Executive pay packages have become a political football in recent years, with politicians and regulators increasingly less accepting of pay deals that appear abnormal to those outside the corporate bubble.

Shareholders should be similarly frustrated; evidence to indicate that outsized financial incentives actually yield improved company performance is thin on the ground.

The bull keeps on keeping on

After surviving a tumultuous beginning to this year, the seven-year bull market has hung on to become the second-longest rally in S&P 500 history.

Last Thursday saw the rally surpass the 1949-56 bull market in duration, if not in strength – the 215 per cent gain means it ranks fifth in terms of percentage gains. Bulls do not necessarily die of old age, as evidenced by the 13-year party that finally ended when the dotcom bubble burst in 2000.

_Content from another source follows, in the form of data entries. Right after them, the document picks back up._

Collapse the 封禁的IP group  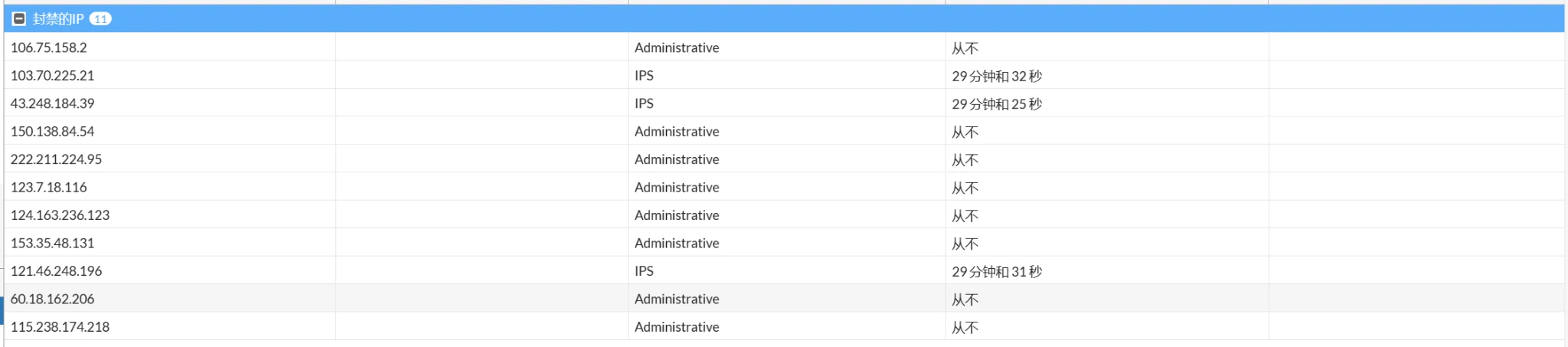tap(19, 18)
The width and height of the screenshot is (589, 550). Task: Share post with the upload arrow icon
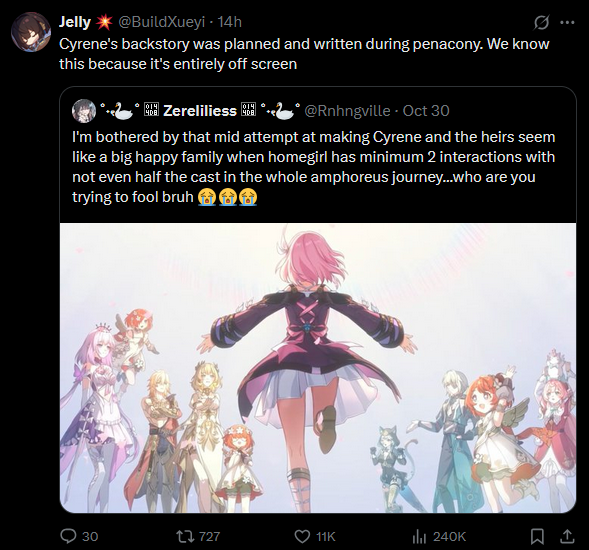(567, 536)
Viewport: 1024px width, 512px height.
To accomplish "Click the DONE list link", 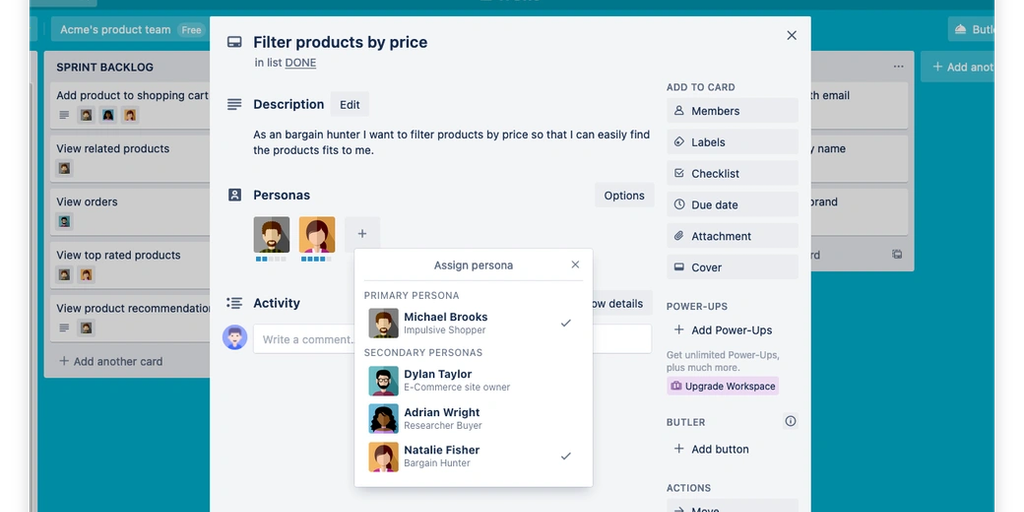I will (300, 63).
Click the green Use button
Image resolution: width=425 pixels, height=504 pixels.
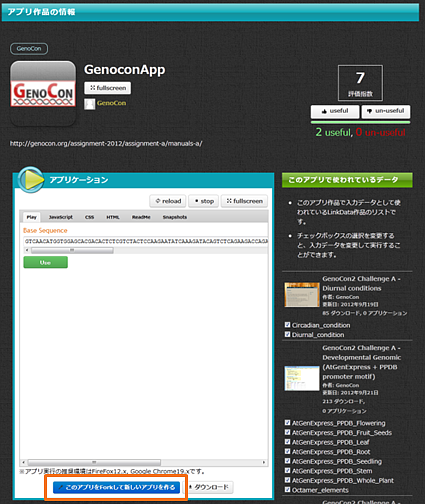[x=45, y=262]
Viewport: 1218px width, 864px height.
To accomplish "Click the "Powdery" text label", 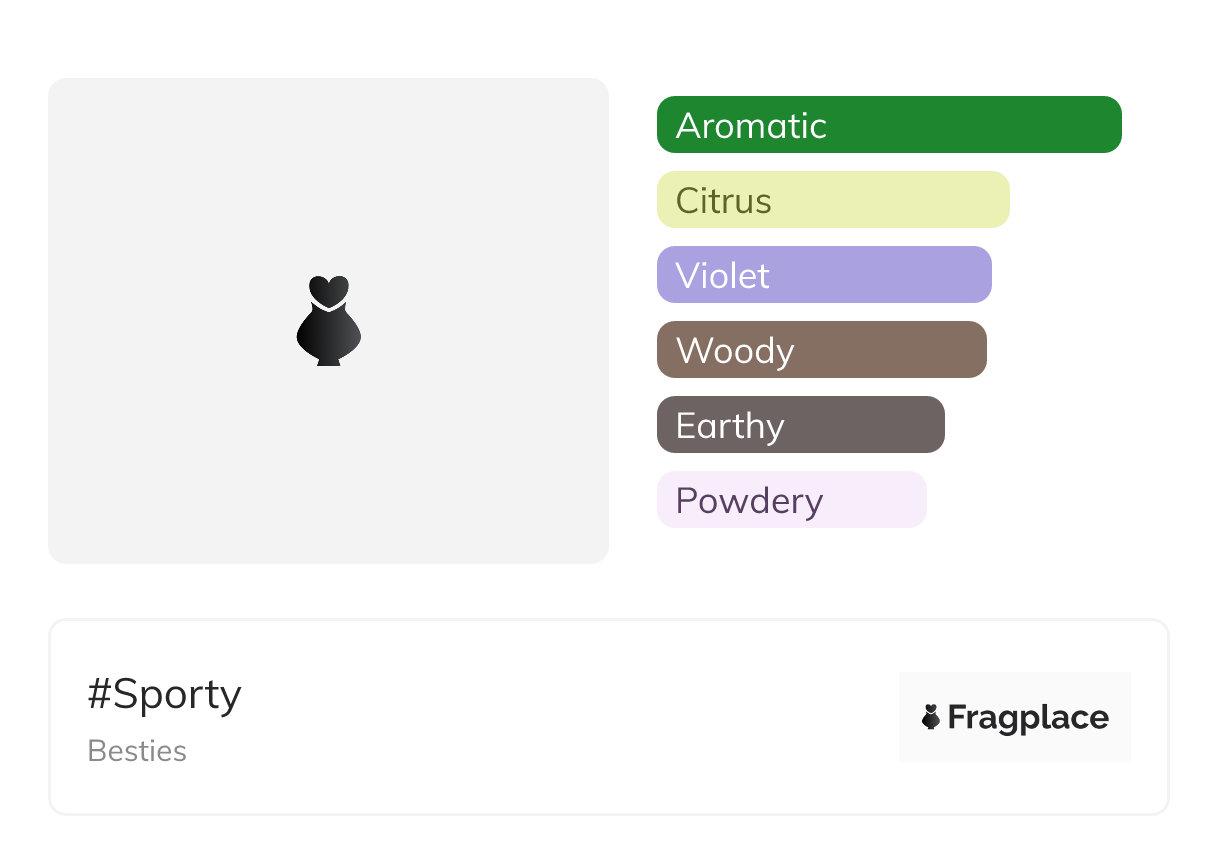I will [x=749, y=501].
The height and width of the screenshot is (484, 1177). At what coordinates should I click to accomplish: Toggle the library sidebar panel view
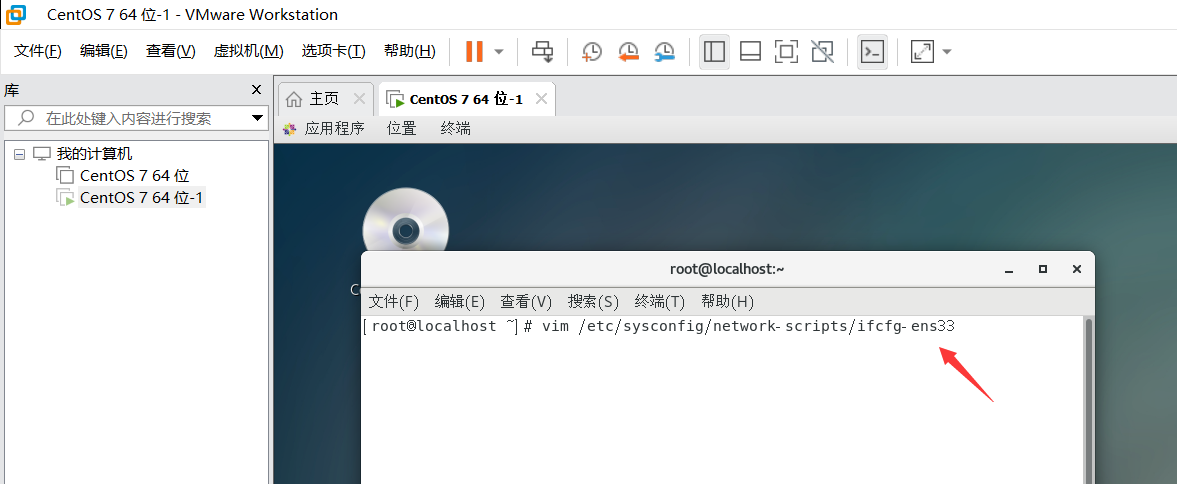714,51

Besides, stocks fell 19.4 per cent in 2011, just shy of the technical definition of a bear market; the current rally looks less aged if one dates its beginning to that period.

The obvious obstacle is not age but valuation. The world economy isn't as bad as feared, JPMorgan said last week, but valuations comparable to previous market peaks mean there is less of a cushion if the unexpected happens, making for "edgier" markets.

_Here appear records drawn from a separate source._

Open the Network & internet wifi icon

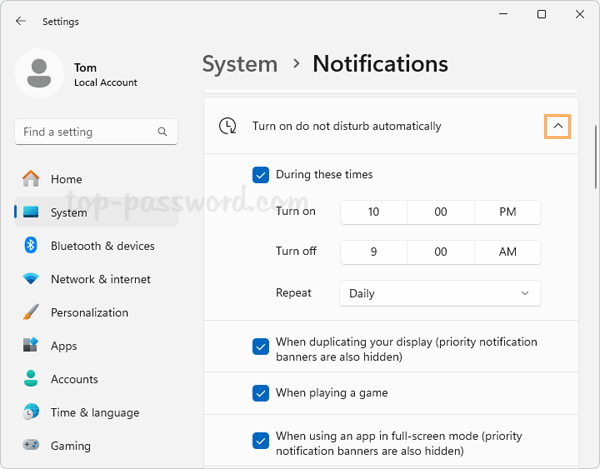[31, 279]
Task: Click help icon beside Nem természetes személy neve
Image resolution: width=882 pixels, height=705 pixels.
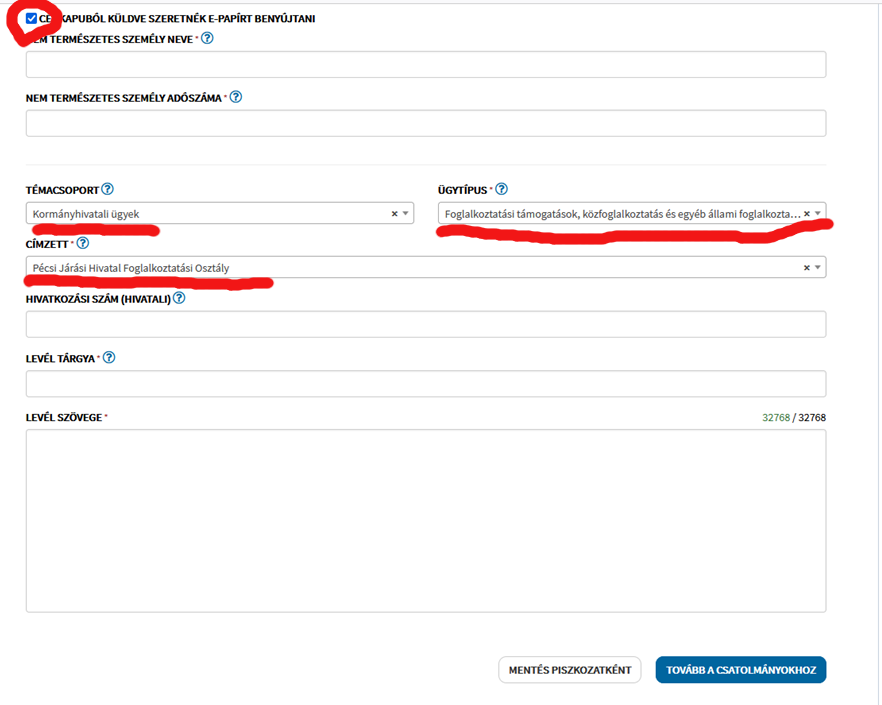Action: click(x=207, y=39)
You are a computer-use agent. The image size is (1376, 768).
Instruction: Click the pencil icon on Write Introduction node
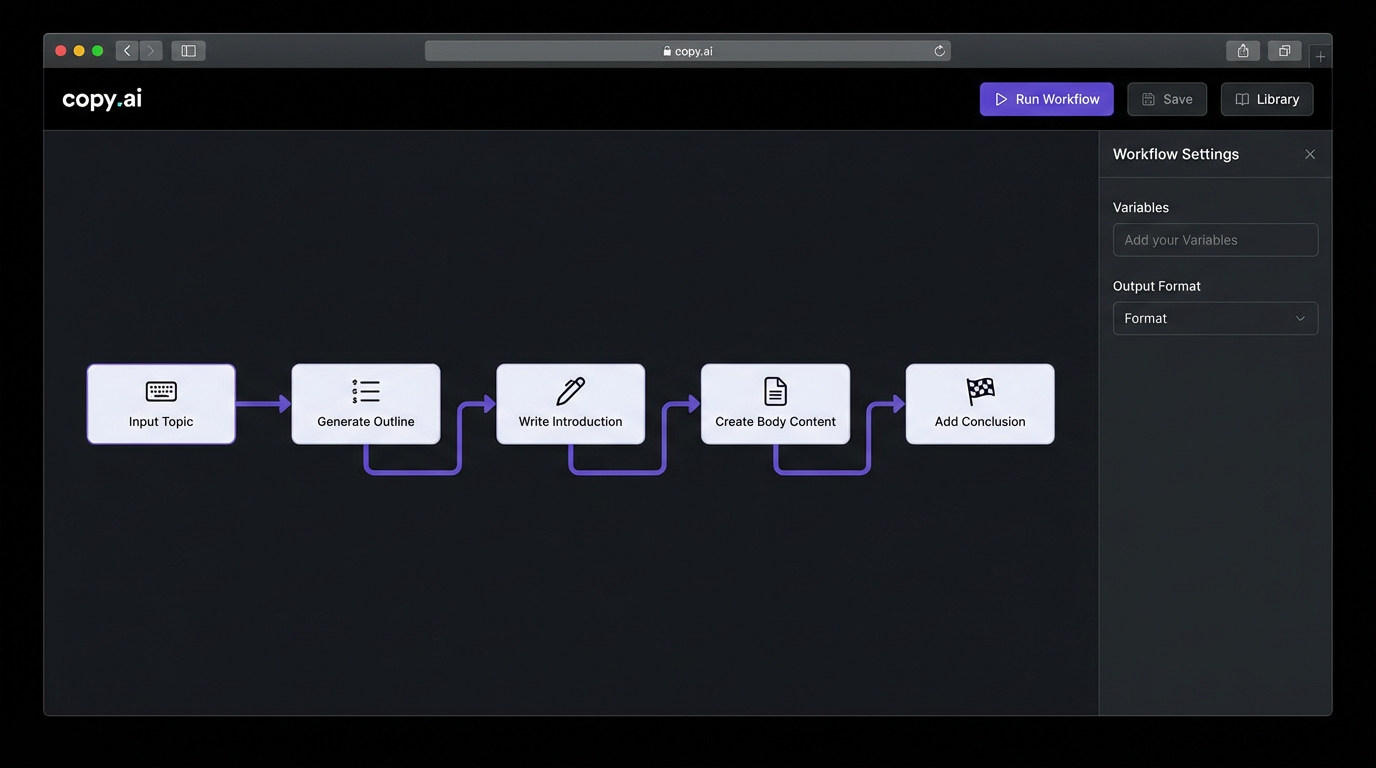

Valuations will appear less daunting if corporate earnings improve. If earnings turn around, this ageing bull may make it into 2017 and beyond.

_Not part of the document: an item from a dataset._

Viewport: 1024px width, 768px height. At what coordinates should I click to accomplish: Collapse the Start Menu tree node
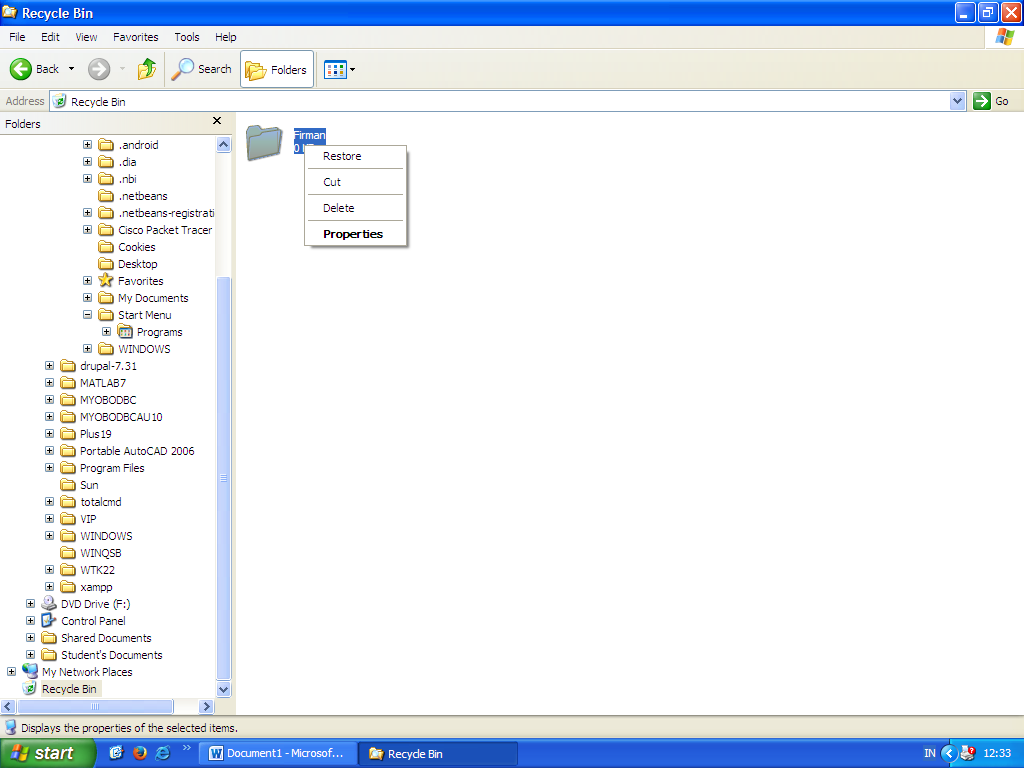point(87,314)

Gains for emerging markets?

Beaten-down assets such as commodities and emerging markets (EM) have surged this year. US money manager Mebane Faber says that far from being a dead cat bounce, they may be in the early stages of a big multi-year rally.

Faber’s backtests reveal national stock markets suffering three consecutive annual declines gained an average of 56 per cent over the following two years. For sectors, three down years were followed by average two-year gains of 60 per cent. Returns get even bigger if one holds on for three- and five-year periods.

“A basic rule of thumb is that if the asset is down two, three, four, and five years in a row, you can expect future two-year total returns of 40 per cent, 60 per cent, 80 per cent, and 100 per cent”, says Faber. Detested assets in multi-year downtrends – EM, commodities, coal miners, the yen – have all soared, but history indicates “the rubber band has been so stretched there’s still major gains ahead.”

Be wary of round numbers

Analysts and shareholders cheer when a company announces it has cleared €1 billion in sales for the first time, but a new study suggests they should be wary.

The study, which examined 65 years of US sales figures, found firms are much more likely to report sales slightly above rather than below round numbers. The effect, which is especially obvious at eye-catching numbers like $1 billion and among firms under pressure to report strong growth, generates extra media coverage for the companies.

Such manipulation can’t be sustained: sales growth tends to quickly taper off, indicating “lenders, investors, auditors, and regulators should apply an extra degree of scepticism” when companies creep past numerical milestones.

Buying into momentum story

Markets have surged over the past two months; does it pay to fade such moves or to jump on board?

The latter, judging by Nautilus Research data. Since 1960, there have been 27 periods where gains were comparable to those registered over the last 50 days. Three months later, the S&P 500 was higher on 24 occasions, with average gains over twice as high as the average three-month period. Six months later, gains averaged 7.04 per cent, compared to average six-month gains of 3.89 per cent. A year later, stocks were higher on 21 occasions; average gains of 11.94 per cent were again well above historical norms.

Investors can argue about the market fundamentals until the cows come home, but momentum suggests higher prices lie ahead.